Por suerte para la izquierda, aún quedan los palestinos; para el papel del proletariado, pueden funcionar. Por si fuera poco, están dominados por un Israel capitalista y proestadounidense. La receta parece, pues, satisfactoria, a condición, claro está, de que no entremos en detalles y preguntemos si los israelíes, por un casual, no tendrían también cierta legitimidad. Esta búsqueda de un proletariado suplente constituye el primer pilar de aquello en lo que se ha convertido la izquierda. El segundo pilar es la búsqueda enfurecida de la identidad, eso que en Estados Unidos se denomina ‘política de la identidad’. Se trata de identificar todas las singularidades, todas las diversidades que merecen nuestra atención prioritaria. Estas singularidades pueden ser culturales, étnicas, sexuales o, sobre todo, LGBT, que se ha convertido en una causa mundial. Así pues, la izquierda idealiza las culturas de otros lugares en lugar de la civilización nacional.
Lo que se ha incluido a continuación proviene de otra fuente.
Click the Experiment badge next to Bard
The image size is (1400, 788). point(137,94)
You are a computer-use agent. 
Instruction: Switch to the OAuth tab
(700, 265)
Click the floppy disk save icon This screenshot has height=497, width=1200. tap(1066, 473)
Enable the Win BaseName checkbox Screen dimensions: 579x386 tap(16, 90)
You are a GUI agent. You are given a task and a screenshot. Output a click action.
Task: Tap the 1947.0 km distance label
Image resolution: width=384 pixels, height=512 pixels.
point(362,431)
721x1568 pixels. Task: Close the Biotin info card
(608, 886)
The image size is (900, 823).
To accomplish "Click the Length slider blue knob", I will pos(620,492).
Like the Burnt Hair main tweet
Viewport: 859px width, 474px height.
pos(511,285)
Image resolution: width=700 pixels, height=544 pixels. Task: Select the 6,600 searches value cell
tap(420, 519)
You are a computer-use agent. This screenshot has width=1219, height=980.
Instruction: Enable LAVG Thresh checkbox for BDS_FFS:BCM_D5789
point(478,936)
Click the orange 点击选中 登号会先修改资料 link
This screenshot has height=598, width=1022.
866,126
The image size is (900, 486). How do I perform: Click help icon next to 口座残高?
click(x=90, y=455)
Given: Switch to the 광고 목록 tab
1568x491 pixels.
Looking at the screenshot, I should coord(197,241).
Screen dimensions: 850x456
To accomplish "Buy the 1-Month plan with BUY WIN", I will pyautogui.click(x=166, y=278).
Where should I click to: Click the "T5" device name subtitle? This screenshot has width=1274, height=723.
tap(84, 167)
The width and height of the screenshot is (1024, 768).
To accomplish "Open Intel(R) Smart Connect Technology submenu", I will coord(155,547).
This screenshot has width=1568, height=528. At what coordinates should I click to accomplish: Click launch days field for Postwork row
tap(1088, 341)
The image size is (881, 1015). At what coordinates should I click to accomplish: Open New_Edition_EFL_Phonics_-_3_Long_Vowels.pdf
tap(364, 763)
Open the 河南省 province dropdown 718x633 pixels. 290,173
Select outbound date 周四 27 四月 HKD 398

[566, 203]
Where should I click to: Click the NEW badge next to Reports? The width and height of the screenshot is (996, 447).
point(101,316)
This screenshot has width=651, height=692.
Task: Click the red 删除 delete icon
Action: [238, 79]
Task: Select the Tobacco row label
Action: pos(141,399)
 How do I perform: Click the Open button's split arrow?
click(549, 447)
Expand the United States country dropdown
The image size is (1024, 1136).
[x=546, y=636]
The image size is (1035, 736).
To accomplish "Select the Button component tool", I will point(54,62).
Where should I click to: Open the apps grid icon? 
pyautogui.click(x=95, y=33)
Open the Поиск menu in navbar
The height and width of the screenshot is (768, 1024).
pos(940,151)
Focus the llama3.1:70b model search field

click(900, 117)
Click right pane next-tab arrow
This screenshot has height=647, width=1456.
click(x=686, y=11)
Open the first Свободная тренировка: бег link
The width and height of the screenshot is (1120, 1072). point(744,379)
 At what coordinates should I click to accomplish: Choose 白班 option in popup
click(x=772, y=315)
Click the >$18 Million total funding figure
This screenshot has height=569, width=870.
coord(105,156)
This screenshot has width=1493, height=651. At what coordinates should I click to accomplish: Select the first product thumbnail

Esta izquierda, en su obsesiva preocupación por encontrar identidad allá donde la haya, y más aún donde no la hay, también se inclina ante las reivindicaciones independentistas, sin hacerse demasiadas preguntas sobre su legitimidad histórica y cultural. Y tampoco sobre el destino de las minorías de esas regiones que se inventan sus diferencias. El sanchismo, firmemente anclado en estos dos fundamentos del proletariado místico y de la identidad imaginaria, es perfectamente de izquierdas, representativo de lo que queda de la izquierda. Por desgracia. Aún sentimos añoranza por los tiempos en que la izquierda era útil para el debate democrático, al llamar la atención, por ejemplo, sobre la justicia social y la educación pública. La izquierda de entonces estimulaba el debate; el sanchismo, en cambio, no es más que una farsa que prohíbe cualquier debate. No se puede debatir con la nada.
Estimados lectores, permítanme una aclaración o advertencia: sanchismo es un término genérico, igual que existen los medicamentos genéricos. No conozco a Pedro Sánchez y no quiero inmiscuirme de forma partidista en la vida política de España, que no me concierne. El sanchismo no es para mí; solo es interesante comentarlo como una patología colectiva que traspasa las fronteras de España, una especie de covid política, por así decirlo.